**WHAT YOU HAVE TO DO**.
The answer must be an exact copy of the lines from the one with "You are a computer-use" through the final line of the records below, with no pictures.
• • •
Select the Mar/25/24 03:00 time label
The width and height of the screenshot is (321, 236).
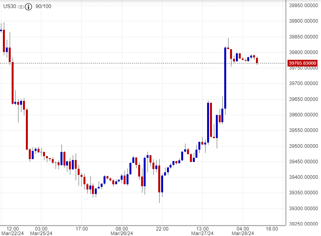(x=41, y=231)
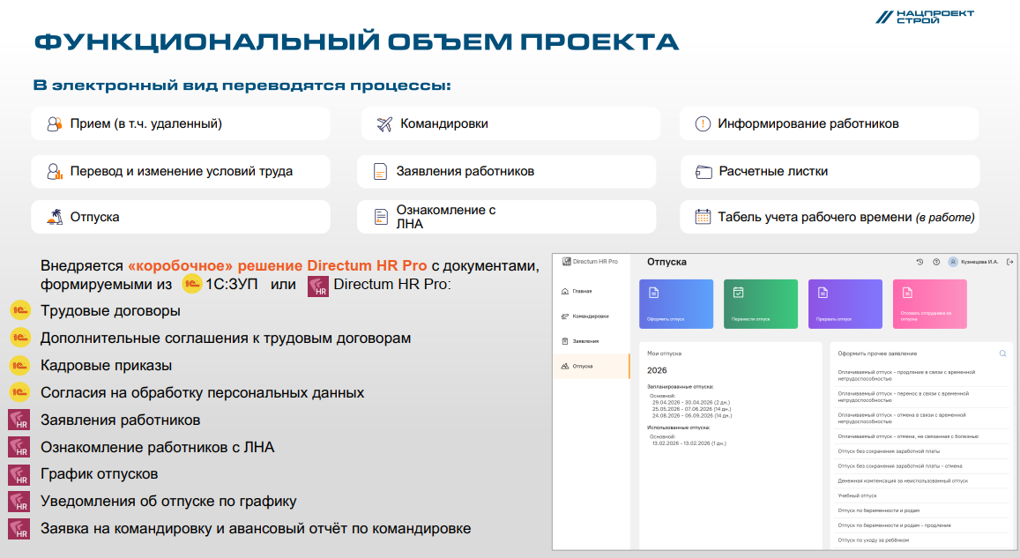
Task: Click the airplane icon beside Командировки
Action: (383, 124)
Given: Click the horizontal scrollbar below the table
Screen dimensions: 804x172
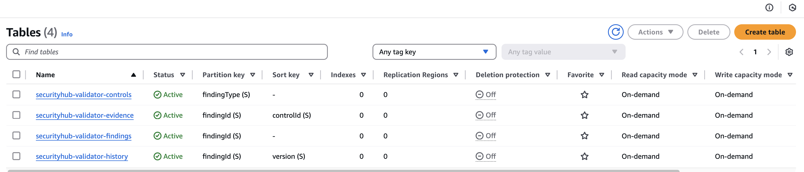Looking at the screenshot, I should pos(343,171).
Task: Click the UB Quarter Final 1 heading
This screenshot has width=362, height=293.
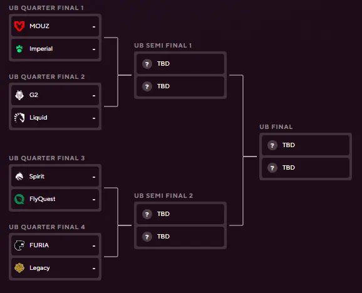Action: [x=46, y=8]

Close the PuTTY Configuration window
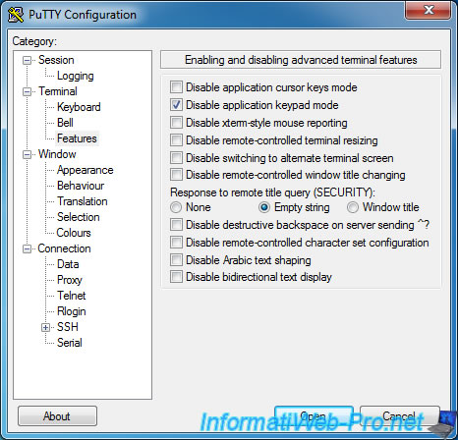[x=429, y=10]
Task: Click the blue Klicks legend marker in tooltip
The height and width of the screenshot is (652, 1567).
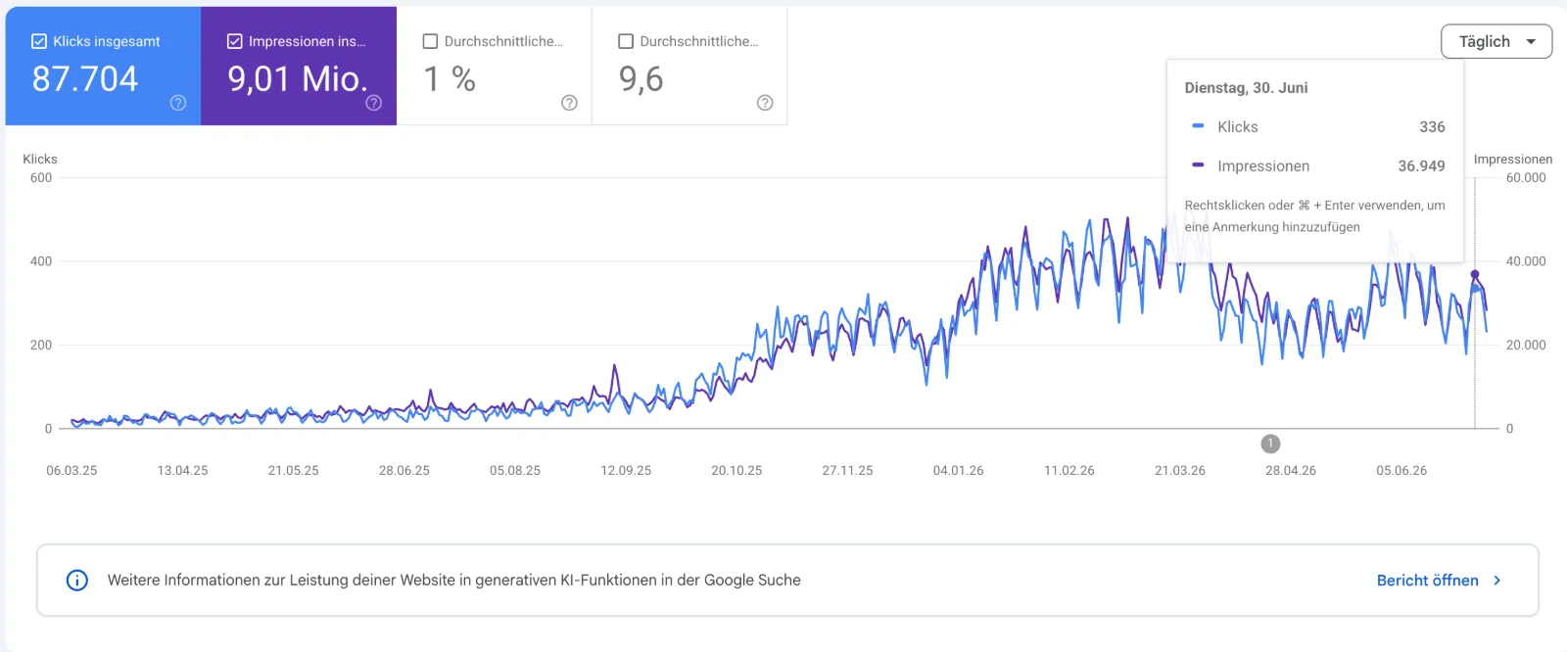Action: click(x=1198, y=126)
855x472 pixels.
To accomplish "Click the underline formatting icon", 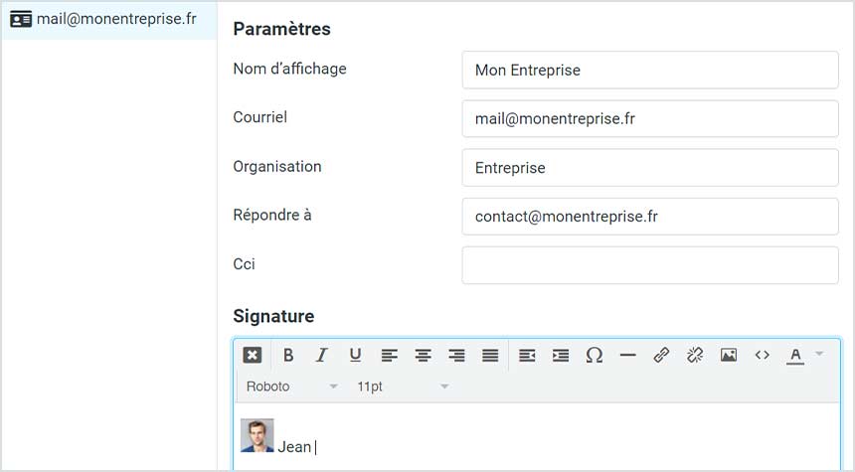I will pyautogui.click(x=355, y=356).
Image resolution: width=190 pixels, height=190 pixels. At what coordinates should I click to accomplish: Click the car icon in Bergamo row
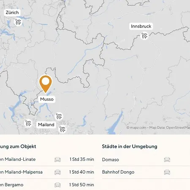(x=57, y=185)
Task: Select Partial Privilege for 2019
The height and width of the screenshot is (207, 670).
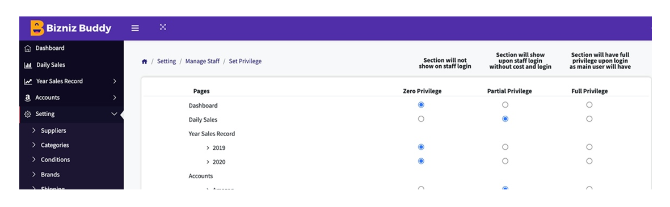Action: 505,147
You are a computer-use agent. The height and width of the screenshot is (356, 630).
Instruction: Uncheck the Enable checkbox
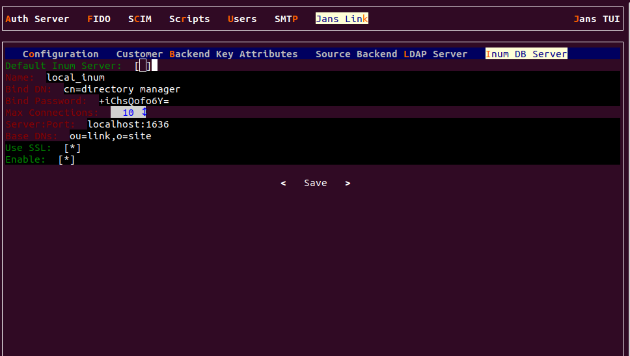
• • •
**EXERCISE RESPONSE**.
You are a computer-use agent. The height and width of the screenshot is (356, 630).
Instruction: Uncheck the Enable checkbox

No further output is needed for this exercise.